§ Task brief
In your reply, reproduce every line of the data without any alteration.

(Beginning of Data extracts)

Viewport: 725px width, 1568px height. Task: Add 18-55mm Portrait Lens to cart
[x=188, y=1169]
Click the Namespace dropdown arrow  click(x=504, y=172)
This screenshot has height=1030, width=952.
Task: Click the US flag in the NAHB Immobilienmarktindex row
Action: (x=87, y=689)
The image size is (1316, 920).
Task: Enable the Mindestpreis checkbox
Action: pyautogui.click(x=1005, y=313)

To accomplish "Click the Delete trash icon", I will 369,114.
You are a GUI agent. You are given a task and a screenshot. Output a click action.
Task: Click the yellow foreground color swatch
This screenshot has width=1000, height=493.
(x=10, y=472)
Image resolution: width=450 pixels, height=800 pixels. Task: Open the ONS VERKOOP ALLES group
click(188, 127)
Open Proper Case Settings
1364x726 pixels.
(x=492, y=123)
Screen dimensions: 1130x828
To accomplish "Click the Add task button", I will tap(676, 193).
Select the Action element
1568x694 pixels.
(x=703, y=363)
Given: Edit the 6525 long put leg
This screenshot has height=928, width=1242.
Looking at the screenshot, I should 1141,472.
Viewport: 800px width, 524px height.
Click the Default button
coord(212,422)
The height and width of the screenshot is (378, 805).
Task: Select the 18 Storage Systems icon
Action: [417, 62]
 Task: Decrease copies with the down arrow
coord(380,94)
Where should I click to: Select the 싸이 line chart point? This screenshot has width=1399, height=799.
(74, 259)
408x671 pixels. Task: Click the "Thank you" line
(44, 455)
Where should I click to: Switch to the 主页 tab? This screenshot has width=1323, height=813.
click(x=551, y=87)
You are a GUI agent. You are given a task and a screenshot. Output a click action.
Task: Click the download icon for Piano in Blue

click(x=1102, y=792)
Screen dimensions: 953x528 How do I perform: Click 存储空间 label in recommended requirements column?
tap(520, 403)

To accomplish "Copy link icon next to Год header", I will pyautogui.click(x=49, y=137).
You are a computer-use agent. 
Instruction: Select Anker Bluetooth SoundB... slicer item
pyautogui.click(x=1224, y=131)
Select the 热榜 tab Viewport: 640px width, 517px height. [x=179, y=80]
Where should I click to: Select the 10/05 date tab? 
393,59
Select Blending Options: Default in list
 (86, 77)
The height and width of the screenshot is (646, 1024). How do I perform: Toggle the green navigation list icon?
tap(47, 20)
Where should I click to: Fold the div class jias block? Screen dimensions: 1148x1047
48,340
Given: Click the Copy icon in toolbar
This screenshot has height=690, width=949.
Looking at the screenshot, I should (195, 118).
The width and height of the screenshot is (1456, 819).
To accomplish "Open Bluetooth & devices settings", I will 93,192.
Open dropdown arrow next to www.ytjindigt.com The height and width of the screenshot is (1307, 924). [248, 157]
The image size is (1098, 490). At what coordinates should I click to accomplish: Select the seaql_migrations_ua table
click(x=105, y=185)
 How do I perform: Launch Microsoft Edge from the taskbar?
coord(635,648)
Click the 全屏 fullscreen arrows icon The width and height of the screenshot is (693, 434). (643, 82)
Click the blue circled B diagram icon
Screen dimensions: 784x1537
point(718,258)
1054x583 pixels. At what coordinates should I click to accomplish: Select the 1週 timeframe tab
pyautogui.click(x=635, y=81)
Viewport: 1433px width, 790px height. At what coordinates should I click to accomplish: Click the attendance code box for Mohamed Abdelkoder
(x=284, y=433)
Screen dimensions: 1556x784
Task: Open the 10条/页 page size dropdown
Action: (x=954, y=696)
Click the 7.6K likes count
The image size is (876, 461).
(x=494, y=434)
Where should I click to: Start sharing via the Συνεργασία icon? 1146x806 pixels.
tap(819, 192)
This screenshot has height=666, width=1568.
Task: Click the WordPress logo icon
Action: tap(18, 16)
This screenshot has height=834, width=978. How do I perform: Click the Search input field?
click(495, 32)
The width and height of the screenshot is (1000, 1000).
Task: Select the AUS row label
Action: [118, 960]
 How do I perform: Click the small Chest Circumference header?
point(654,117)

(End of Data extracts)

§ Result
Viewport: 725px width, 1568px height. Task: Add 18-55mm Portrait Lens to cart
[x=188, y=1169]
Click the Namespace dropdown arrow  click(x=504, y=172)
This screenshot has height=1030, width=952.
Task: Click the US flag in the NAHB Immobilienmarktindex row
Action: (x=87, y=689)
The image size is (1316, 920).
Task: Enable the Mindestpreis checkbox
Action: pyautogui.click(x=1005, y=313)

To accomplish "Click the Delete trash icon", I will 369,114.
You are a GUI agent. You are given a task and a screenshot. Output a click action.
Task: Click the yellow foreground color swatch
This screenshot has width=1000, height=493.
(x=10, y=472)
Image resolution: width=450 pixels, height=800 pixels. Task: Open the ONS VERKOOP ALLES group
click(188, 127)
Open Proper Case Settings
1364x726 pixels.
(x=492, y=123)
Screen dimensions: 1130x828
To accomplish "Click the Add task button", I will tap(676, 193).
Select the Action element
1568x694 pixels.
(x=703, y=363)
Given: Edit the 6525 long put leg
This screenshot has height=928, width=1242.
Looking at the screenshot, I should 1141,472.
Viewport: 800px width, 524px height.
Click the Default button
coord(212,422)
The height and width of the screenshot is (378, 805).
Task: Select the 18 Storage Systems icon
Action: [417, 62]
 Task: Decrease copies with the down arrow
coord(380,94)
Where should I click to: Select the 싸이 line chart point? This screenshot has width=1399, height=799.
(74, 259)
408x671 pixels. Task: Click the "Thank you" line
(44, 455)
Where should I click to: Switch to the 主页 tab? This screenshot has width=1323, height=813.
click(x=551, y=87)
You are a GUI agent. You are given a task and a screenshot. Output a click action.
Task: Click the download icon for Piano in Blue

click(x=1102, y=792)
Screen dimensions: 953x528 How do I perform: Click 存储空间 label in recommended requirements column?
tap(520, 403)

To accomplish "Copy link icon next to Год header", I will pyautogui.click(x=49, y=137).
You are a computer-use agent. 
Instruction: Select Anker Bluetooth SoundB... slicer item
pyautogui.click(x=1224, y=131)
Select the 热榜 tab Viewport: 640px width, 517px height. [x=179, y=80]
Where should I click to: Select the 10/05 date tab? 
393,59
Select Blending Options: Default in list
 (86, 77)
The height and width of the screenshot is (646, 1024). How do I perform: Toggle the green navigation list icon?
tap(47, 20)
Where should I click to: Fold the div class jias block? Screen dimensions: 1148x1047
48,340
Given: Click the Copy icon in toolbar
This screenshot has height=690, width=949.
Looking at the screenshot, I should (195, 118).
The width and height of the screenshot is (1456, 819).
To accomplish "Open Bluetooth & devices settings", I will 93,192.
Open dropdown arrow next to www.ytjindigt.com The height and width of the screenshot is (1307, 924). [248, 157]
The image size is (1098, 490). At what coordinates should I click to accomplish: Select the seaql_migrations_ua table
click(x=105, y=185)
 How do I perform: Launch Microsoft Edge from the taskbar?
coord(635,648)
Click the 全屏 fullscreen arrows icon The width and height of the screenshot is (693, 434). (643, 82)
Click the blue circled B diagram icon
Screen dimensions: 784x1537
point(718,258)
1054x583 pixels. At what coordinates should I click to accomplish: Select the 1週 timeframe tab
pyautogui.click(x=635, y=81)
Viewport: 1433px width, 790px height. At what coordinates should I click to accomplish: Click the attendance code box for Mohamed Abdelkoder
(x=284, y=433)
Screen dimensions: 1556x784
Task: Open the 10条/页 page size dropdown
Action: (x=954, y=696)
Click the 7.6K likes count
The image size is (876, 461).
(x=494, y=434)
Where should I click to: Start sharing via the Συνεργασία icon? 1146x806 pixels.
tap(819, 192)
This screenshot has height=666, width=1568.
Task: Click the WordPress logo icon
Action: tap(18, 16)
This screenshot has height=834, width=978. How do I perform: Click the Search input field?
click(495, 32)
The width and height of the screenshot is (1000, 1000).
Task: Select the AUS row label
Action: [118, 960]
 How do I perform: Click the small Chest Circumference header?
point(654,117)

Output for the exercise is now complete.